This again

For a long time now, I’ve been sort of intermittently playing with a friend and Mike has not been seeing anyone but me. So for a while, I would have the occasional passing thought that it’d be nice for him to have a new fuck buddy. Then I started having some major issues with work and school and for the past several weeks I’ve been feeling very stressed and overwhelmed. Mike has been a big support, and non-monogamy just hasn’t been on my mind at all. Then recently he’s been getting closer to a friend from work. Last week he got drinks with her. I was more or less OK, but fairly anxious, and it was hard to sleep without him tucking me in.
Then today I was feeling sort of meh. I talked to my sister on the phone, and recounting all of my professional struggles just made me dwell on them and upset me. I was dreading my Monday and slogging through homework.
Then Mike let me know that he’s going over to his work friend’s place tonight to watch TV and potentially (probably? definitely?) hook up. It’s sort of OK. I know that Mike loves me and isn’t looking to replace me. Part of me feels a little worried that he’ll think she’s sexier than me, but really that’s not too relevant. For one thing, I’ve always been a bit self-conscious of my body and that’s been worse lately.
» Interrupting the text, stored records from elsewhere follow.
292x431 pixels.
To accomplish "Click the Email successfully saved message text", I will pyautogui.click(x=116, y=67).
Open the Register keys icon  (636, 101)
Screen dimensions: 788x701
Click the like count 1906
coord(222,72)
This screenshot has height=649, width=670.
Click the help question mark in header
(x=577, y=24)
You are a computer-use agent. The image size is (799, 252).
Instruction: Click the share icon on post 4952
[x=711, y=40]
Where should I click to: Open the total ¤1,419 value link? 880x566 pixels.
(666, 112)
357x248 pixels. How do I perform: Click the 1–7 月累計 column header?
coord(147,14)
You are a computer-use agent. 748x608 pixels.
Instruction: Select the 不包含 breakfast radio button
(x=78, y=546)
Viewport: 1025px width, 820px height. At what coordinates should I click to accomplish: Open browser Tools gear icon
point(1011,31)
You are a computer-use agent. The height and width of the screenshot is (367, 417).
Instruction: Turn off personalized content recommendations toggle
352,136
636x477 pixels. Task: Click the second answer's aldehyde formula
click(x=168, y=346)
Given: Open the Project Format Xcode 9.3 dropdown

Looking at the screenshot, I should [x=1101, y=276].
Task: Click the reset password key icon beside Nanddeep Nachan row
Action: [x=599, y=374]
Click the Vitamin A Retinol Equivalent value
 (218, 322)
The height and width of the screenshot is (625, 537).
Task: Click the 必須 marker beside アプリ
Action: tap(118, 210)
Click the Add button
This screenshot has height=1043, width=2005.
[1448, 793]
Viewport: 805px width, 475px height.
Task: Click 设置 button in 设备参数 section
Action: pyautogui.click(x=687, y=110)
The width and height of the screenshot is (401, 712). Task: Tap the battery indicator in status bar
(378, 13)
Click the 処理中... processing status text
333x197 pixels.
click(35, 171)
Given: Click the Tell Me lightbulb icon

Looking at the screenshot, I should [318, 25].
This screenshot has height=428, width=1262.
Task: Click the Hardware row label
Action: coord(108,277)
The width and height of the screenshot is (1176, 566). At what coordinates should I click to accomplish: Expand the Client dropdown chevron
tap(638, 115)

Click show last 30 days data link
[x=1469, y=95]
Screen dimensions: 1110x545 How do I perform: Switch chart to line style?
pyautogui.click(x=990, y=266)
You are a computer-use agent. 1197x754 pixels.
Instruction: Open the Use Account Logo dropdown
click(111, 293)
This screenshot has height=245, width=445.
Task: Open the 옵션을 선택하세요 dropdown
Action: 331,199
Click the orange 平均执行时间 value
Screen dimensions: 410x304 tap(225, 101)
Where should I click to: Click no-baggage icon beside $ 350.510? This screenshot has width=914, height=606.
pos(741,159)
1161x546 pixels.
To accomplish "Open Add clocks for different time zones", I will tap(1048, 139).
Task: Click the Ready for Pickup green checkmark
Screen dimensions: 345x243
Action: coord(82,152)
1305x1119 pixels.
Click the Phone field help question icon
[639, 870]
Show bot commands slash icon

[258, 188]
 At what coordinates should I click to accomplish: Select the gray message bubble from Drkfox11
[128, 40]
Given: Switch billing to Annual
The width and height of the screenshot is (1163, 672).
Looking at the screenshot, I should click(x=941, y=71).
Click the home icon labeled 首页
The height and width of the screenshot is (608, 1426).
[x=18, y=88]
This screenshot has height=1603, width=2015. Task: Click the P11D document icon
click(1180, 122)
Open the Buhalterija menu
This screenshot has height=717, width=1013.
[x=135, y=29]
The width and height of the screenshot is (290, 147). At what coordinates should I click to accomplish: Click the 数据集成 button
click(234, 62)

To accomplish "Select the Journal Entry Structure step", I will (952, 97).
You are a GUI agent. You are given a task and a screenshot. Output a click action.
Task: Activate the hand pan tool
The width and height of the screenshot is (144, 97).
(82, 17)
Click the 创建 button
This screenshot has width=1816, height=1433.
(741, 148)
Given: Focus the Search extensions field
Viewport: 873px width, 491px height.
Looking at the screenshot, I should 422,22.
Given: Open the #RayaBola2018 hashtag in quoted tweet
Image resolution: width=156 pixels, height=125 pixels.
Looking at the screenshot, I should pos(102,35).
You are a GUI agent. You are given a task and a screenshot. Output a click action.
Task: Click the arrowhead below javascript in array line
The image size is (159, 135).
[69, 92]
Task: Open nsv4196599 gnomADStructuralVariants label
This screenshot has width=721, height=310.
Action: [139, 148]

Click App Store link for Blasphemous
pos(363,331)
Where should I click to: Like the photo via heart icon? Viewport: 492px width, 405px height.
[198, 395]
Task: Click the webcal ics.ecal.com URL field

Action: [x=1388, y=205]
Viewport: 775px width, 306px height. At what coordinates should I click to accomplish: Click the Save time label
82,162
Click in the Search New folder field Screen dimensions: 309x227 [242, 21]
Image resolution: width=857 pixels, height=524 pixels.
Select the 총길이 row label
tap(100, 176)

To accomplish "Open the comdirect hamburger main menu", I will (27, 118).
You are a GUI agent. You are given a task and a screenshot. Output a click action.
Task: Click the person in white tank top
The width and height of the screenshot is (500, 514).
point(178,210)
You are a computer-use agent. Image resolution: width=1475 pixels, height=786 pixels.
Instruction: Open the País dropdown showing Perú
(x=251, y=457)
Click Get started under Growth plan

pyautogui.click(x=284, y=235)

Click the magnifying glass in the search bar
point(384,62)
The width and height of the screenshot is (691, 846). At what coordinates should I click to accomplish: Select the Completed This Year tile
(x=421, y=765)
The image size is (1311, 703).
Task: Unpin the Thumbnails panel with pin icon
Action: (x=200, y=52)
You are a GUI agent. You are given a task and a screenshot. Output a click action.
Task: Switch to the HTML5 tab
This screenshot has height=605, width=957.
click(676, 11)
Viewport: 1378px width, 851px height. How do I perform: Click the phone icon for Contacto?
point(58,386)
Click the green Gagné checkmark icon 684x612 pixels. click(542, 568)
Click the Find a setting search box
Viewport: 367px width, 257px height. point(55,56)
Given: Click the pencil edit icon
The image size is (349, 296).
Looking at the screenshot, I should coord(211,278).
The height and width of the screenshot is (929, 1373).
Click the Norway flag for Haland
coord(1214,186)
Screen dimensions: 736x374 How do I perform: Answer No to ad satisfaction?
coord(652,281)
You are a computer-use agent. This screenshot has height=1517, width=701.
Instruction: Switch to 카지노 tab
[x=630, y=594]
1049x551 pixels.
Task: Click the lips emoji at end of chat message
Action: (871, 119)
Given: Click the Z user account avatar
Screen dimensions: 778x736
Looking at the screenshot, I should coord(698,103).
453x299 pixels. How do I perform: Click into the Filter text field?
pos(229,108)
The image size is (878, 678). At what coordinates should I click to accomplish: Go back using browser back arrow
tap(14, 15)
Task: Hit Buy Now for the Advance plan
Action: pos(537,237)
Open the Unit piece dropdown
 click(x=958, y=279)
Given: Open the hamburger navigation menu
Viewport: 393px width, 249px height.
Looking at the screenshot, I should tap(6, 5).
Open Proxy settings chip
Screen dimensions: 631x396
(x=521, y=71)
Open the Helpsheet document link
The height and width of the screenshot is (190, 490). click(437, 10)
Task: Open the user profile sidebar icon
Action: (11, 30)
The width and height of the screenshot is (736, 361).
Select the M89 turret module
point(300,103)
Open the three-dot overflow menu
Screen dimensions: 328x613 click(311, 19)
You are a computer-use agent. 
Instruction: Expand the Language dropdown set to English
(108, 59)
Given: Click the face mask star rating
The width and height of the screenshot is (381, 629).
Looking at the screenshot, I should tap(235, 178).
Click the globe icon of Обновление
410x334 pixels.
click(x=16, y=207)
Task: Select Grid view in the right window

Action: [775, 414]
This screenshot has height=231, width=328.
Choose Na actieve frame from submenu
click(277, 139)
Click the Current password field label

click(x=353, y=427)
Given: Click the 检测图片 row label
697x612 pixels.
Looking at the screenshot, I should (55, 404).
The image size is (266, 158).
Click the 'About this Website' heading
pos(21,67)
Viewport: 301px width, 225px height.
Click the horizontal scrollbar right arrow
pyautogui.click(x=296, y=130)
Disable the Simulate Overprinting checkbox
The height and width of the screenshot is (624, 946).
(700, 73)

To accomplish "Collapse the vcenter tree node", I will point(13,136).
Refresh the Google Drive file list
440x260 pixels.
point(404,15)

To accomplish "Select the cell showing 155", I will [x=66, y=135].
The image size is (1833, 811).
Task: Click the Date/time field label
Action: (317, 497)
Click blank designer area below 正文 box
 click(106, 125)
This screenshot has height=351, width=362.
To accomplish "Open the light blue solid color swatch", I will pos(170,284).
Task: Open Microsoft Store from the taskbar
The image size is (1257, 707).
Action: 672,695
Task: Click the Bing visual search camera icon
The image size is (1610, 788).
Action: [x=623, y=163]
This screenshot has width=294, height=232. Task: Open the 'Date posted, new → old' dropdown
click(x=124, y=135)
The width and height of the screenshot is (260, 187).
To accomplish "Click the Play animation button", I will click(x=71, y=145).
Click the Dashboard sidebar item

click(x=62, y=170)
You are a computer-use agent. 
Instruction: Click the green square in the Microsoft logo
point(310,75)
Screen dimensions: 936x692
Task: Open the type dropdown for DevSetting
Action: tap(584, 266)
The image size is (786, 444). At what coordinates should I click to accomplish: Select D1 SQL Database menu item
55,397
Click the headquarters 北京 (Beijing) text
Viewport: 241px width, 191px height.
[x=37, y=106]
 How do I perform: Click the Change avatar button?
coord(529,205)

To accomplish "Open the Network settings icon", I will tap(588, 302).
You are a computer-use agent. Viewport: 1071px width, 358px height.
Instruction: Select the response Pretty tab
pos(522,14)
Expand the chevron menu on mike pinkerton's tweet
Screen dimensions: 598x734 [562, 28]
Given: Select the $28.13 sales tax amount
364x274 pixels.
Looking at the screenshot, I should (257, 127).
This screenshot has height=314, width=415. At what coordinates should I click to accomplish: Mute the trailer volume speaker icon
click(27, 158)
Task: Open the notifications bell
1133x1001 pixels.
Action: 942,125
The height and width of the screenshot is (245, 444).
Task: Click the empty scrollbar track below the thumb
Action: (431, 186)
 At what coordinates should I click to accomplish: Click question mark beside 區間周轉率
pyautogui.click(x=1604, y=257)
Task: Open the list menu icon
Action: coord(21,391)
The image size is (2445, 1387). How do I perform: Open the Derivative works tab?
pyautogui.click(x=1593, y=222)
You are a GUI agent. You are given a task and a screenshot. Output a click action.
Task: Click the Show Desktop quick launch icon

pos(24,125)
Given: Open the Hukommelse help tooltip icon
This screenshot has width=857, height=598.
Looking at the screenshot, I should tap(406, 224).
For another, he sees other women out and about all the time; sleeping with one won’t actually change anything about how he perceives me or them. In the past my therapist has suggested that if I know there’s a hard time in my life when it would be unduly difficult for me to deal with added stress, I can ask Mike to avoid scheduling dates during that time. But right now I don’t see my situation even beginning to improve until August, and it probably won’t be significantly better until December at the earliest. So that would be pretty unfair to the two of them and I’m just not willing to be that person. I think that in the long run it will be better for me to just face this, anyway.
I’m mostly just a very tender combination of sad and anxious right now. I’m so used to snatching an hour with him before I go to bed, and it’s hard to give that up for even one night when everything else in my life is so unsatisfying. Also, he’s part of my nightly routine and it makes it hard to sleep when he’s gone. That’s where the anxiety comes in. I’m used to him being with someone else being scary, so I have an automatic anxiety response to it. And those things combined make me worry that I won’t be able to sleep tonight. I have an early morning tomorrow and a long work day, followed by a potluck with friends. I absolutely cannot miss work, but I suppose I could stay home from the potluck if I’m really tired. I took half a Xanax when I found out and I’ll take another before bed. Maybe that will help me sleep and I’ll wake up and be able to function at work. Tonight I think I’ll shower and shave and lay out an outfit for tomorrow so I can sleep as late as possible.
I’m actually feeling better than I would have expected. Just really fragile. It will probably get worse right before bed, so I’ll medicate myself and turn in early and hope that I can scrape by enough sleep. In the meantime, I made myself my favorite tea (decaf Irish breakfast with cream and sugar) and I microwaved my fanciest frozen meal because I already cooked for the potluck tomorrow and didn’t feel like making something else. I finished all the work I have to do today, but if I need a distraction later I can do more. I’m watching a familiar, comforting show on Netflix and if I can focus enough I’m reading a really good book on English history. I owe a long-distance friend a long email. I’m just trying to be nice to myself and let myself feel sadder than I logically should. At this point I’ll be pissed if I go through all this trouble and he doesn’t end up hooking up with her lol.

 

**UPDATE** This is pretty stupid, but my outside partner and I sometimes put a show on Netflix at the same time and text each other while we watch it. We were going to have a synchronized West Wing viewing tonight, but his plans changed and he had to cancel it. It’s a super minor thing and I don’t actually mind, but I guess being sort of temporarily passed over by a second guy in the same night made me feel sort of shitty. It raised my anxiety a bit. I’m hoping another cup of tea will calm me down.